Dylann Roof, who killed nine people in a shooting at a historically black Charleston, South Carolina, church will face dozens of federal hate crimes charges, the Associated Press reported. Charges were widely expected: In the aftermath of the shooting, images of Roof posing with historically racist symbols, including the Confederate battle flag, and the discovery of a racist manifesto left little doubt the shooting was racially motivated.
"We are here today to announced that a federal grand jury in South Carolina has returned a 33-count indictment against Dylann Storm Roof," U.S. Attorney General Loretta Lynch said Wednesday at a press conference announcing the official charges. "Roof decided to seek out and murder African Americans because of their race."
Among the charges were 18 counts of murder and 6 counts of attempted murder brought under two separate federal hate crime statutes. Lynch added "no decision has been made," as to whether the federal government would seek the death penalty.

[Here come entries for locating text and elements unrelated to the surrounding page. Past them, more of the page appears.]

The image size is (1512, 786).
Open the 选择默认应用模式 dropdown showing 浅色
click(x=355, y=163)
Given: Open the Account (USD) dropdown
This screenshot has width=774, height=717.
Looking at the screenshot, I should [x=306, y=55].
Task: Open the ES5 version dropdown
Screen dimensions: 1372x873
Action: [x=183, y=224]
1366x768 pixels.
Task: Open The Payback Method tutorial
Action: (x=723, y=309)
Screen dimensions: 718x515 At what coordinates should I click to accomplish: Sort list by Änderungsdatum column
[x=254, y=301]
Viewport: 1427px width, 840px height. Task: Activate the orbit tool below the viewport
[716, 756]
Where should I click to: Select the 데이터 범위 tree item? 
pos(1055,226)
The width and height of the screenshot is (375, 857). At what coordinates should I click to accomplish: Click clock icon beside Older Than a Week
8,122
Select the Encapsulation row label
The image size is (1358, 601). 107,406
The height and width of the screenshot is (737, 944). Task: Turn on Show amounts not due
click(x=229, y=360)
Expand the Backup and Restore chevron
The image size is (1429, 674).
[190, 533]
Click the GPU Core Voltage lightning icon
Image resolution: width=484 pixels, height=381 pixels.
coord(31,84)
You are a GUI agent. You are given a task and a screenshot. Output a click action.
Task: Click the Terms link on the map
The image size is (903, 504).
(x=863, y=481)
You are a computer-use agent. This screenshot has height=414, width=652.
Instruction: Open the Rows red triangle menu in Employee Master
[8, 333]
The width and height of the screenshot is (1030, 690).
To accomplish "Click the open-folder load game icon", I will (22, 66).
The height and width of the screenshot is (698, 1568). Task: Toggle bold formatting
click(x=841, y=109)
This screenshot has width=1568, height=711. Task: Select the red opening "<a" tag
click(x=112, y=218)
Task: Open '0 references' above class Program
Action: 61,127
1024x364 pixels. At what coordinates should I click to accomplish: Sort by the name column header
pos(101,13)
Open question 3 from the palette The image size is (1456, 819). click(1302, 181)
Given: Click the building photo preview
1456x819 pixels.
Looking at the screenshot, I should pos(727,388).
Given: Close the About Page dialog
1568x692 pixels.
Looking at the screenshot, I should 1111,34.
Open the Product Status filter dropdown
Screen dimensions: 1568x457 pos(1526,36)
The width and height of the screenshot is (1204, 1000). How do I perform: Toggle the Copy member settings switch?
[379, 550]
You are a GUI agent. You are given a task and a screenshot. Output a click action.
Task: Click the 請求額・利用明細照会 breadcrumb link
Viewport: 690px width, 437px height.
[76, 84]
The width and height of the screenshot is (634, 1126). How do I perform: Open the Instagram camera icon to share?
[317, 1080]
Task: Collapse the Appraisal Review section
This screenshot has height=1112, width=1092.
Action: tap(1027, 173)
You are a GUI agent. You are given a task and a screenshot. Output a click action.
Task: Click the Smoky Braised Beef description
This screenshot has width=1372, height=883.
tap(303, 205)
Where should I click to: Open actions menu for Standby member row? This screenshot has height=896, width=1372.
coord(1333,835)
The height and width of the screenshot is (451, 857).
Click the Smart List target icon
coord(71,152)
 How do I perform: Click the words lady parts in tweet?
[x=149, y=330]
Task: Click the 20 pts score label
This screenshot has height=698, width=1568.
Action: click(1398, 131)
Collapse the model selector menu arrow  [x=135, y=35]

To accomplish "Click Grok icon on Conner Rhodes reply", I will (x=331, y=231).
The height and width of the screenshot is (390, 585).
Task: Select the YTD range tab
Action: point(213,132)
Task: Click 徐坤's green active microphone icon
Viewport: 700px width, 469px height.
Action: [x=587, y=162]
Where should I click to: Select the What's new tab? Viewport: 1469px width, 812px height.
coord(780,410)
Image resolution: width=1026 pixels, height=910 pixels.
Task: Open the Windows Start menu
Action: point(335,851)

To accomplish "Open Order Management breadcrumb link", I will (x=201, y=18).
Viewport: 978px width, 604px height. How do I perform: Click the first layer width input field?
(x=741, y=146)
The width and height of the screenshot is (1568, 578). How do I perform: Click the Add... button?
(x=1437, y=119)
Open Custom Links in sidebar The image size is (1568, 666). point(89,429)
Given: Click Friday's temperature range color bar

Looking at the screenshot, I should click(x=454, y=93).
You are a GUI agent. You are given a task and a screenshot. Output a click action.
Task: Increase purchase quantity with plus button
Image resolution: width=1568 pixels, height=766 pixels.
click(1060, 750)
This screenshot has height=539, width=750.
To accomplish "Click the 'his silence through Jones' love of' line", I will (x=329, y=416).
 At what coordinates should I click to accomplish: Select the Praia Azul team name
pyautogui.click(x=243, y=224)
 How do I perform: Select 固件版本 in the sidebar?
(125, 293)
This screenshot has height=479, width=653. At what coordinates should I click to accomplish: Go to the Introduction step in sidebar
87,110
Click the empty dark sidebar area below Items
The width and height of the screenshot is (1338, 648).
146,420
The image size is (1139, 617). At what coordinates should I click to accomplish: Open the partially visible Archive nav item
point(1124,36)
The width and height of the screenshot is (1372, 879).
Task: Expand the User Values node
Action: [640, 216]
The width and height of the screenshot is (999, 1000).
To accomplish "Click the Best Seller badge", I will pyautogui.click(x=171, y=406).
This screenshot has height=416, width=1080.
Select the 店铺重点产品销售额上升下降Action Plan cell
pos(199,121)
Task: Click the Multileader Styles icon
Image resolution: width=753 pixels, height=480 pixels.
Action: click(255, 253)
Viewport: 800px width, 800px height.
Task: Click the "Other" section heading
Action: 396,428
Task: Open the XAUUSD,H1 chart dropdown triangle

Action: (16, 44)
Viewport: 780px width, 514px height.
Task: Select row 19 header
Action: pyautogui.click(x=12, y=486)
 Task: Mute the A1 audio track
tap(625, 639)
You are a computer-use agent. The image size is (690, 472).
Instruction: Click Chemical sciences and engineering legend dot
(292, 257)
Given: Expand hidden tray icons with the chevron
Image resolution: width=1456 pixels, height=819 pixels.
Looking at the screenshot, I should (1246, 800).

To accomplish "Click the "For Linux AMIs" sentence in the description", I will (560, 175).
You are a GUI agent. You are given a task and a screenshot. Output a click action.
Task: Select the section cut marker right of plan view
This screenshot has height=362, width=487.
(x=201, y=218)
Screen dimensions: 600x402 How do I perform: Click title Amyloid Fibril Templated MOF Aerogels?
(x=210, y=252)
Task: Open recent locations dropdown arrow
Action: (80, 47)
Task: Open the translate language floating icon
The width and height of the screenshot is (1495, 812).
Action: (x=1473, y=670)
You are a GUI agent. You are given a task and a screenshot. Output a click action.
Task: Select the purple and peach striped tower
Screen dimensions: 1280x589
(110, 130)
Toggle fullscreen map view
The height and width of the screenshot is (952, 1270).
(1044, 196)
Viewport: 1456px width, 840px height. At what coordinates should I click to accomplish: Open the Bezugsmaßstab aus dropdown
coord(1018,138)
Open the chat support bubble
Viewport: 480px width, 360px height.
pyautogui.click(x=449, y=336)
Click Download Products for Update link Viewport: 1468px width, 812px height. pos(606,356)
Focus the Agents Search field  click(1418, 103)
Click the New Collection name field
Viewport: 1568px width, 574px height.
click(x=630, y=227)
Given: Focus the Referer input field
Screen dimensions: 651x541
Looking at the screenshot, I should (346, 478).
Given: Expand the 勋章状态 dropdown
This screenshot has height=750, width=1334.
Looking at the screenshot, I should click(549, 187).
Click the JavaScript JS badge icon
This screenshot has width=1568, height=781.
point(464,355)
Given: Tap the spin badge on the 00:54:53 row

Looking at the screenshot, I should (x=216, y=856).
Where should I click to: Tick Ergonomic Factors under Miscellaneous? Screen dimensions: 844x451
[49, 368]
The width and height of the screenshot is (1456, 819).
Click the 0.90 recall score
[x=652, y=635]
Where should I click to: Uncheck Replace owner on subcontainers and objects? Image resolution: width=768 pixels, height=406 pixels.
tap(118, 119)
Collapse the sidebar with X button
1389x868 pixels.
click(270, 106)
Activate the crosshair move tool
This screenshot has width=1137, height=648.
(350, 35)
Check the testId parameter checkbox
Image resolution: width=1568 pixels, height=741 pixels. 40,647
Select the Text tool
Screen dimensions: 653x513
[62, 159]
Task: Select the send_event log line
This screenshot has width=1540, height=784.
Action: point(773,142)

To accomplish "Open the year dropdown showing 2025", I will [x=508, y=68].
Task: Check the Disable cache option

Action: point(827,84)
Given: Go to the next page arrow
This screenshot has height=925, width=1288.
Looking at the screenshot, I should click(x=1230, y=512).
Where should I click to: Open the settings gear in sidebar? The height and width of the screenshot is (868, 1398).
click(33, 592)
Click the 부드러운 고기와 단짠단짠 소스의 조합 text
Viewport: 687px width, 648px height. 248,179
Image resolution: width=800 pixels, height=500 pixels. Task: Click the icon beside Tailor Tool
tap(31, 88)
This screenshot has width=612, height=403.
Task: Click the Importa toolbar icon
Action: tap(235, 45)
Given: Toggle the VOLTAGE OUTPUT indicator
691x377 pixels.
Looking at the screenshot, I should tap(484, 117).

The shooting, which Roof hoped would ignite a "race war," resulted in the exact opposite: an outpouring of support across political and racial lines. At Roof's arraignment, family members of the slain said they forgave him.
The attack, one of the worst since the civil rights era, set off a chain of events around the state and the country regarding the appropriateness of the Confederate flag in public life. In the state capitol in Columbia, the Confederate standard flew prominently over the Statehouse grounds after 1961, and in modern times was defended by supporters of Southern heritage and much of the Southern Republican political establishment.
After the shooting, South Carolina Gov. Nikki Haley promptly reversed her previous position and demanded the flag be moved to a museum. Republican lawmakers in the Statehouse quickly fell into line with a clean bill to remove the flag, which passed swiftly in the state Senate and somewhat more grudgingly in the House. Alabama's Republican governor, Robert Bentley, voluntarily removed the Confederate flag from the Statehouse grounds there to head off protests, while Mississippi's House speaker, Philip Gunn, also called for the Confederate emblem to be removed from the state's official flag.
Around the country, TV Land pulled reruns of the Dukes of Hazzard due to the iconic presence of the show's Confederate flag-domed 1969 Dodge Charger, the General Lee. Activists even called for the removal of the grandfather of all Confederate memorials, a mountain relief in Stone Mountain, Georgia, honoring Confederate military and political symbols.